'''

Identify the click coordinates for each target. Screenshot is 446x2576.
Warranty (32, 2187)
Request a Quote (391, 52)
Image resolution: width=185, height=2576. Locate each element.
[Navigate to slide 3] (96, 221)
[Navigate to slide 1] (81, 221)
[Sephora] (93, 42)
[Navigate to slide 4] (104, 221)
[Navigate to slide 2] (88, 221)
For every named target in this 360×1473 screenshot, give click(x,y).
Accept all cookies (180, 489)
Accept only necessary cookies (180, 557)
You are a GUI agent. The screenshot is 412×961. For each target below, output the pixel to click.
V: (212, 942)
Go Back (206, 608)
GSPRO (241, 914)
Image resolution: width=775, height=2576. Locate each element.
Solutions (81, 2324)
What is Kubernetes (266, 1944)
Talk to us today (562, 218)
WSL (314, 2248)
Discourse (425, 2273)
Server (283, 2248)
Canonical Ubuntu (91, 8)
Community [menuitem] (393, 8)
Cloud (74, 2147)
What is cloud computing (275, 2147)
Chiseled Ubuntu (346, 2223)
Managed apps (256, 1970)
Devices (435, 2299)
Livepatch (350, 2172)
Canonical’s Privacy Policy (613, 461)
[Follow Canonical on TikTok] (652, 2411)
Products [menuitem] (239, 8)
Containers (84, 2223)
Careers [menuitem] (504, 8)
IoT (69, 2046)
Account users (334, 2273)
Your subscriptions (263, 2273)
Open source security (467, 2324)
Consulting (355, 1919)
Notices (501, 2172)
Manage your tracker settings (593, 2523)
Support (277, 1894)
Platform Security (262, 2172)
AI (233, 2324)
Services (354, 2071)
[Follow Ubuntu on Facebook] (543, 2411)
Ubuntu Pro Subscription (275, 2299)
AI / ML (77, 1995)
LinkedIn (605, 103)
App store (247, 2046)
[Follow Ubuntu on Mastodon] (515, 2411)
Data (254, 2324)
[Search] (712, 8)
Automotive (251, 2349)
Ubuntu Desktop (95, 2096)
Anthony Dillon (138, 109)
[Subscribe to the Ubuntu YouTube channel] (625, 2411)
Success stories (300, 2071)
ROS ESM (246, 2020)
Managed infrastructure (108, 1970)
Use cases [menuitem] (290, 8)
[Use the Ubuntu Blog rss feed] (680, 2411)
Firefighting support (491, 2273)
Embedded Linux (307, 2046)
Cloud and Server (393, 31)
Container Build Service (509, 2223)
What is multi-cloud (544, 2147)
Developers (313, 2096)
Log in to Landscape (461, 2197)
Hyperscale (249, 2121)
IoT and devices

'''

- [What you have to do]: Reproduce each line of the data without any change.

- [Exercise output]:
Identify the click coordinates for each target. Screenshot is 446x2576.
Warranty (32, 2187)
Request a Quote (391, 52)
Image resolution: width=185, height=2576. Locate each element.
[Navigate to slide 3] (96, 221)
[Navigate to slide 1] (81, 221)
[Sephora] (93, 42)
[Navigate to slide 4] (104, 221)
[Navigate to slide 2] (88, 221)
For every named target in this 360×1473 screenshot, give click(x,y).
Accept all cookies (180, 489)
Accept only necessary cookies (180, 557)
You are a GUI agent. The screenshot is 412×961. For each target below, output the pixel to click.
V: (212, 942)
Go Back (206, 608)
GSPRO (241, 914)
Image resolution: width=775, height=2576. Locate each element.
Solutions (81, 2324)
What is Kubernetes (266, 1944)
Talk to us today (562, 218)
WSL (314, 2248)
Discourse (425, 2273)
Server (283, 2248)
Canonical Ubuntu (91, 8)
Community [menuitem] (393, 8)
Cloud (74, 2147)
What is cloud computing (275, 2147)
Chiseled Ubuntu (346, 2223)
Managed apps (256, 1970)
Devices (435, 2299)
Livepatch (350, 2172)
Canonical’s Privacy Policy (613, 461)
[Follow Canonical on TikTok] (652, 2411)
Products [menuitem] (239, 8)
Containers (84, 2223)
Careers [menuitem] (504, 8)
IoT (69, 2046)
Account users (334, 2273)
Your subscriptions (263, 2273)
Open source security (467, 2324)
Consulting (355, 1919)
Notices (501, 2172)
Manage your tracker settings (593, 2523)
Support (277, 1894)
Platform Security (262, 2172)
AI (233, 2324)
Services (354, 2071)
[Follow Ubuntu on Facebook] (543, 2411)
Ubuntu Pro Subscription (275, 2299)
AI / ML (77, 1995)
LinkedIn (605, 103)
App store (247, 2046)
[Follow Ubuntu on Mastodon] (515, 2411)
Data (254, 2324)
[Search] (712, 8)
Automotive (251, 2349)
Ubuntu Desktop (95, 2096)
Anthony Dillon (138, 109)
[Subscribe to the Ubuntu YouTube channel] (625, 2411)
Success stories (300, 2071)
ROS ESM (246, 2020)
Managed infrastructure (108, 1970)
Use cases [menuitem] (290, 8)
[Use the Ubuntu Blog rss feed] (680, 2411)
Firefighting support (491, 2273)
Embedded Linux (307, 2046)
Cloud and Server (393, 31)
Container Build Service (509, 2223)
What is multi-cloud (544, 2147)
Developers (313, 2096)
Log in to Landscape (461, 2197)
Hyperscale (249, 2121)
IoT and devices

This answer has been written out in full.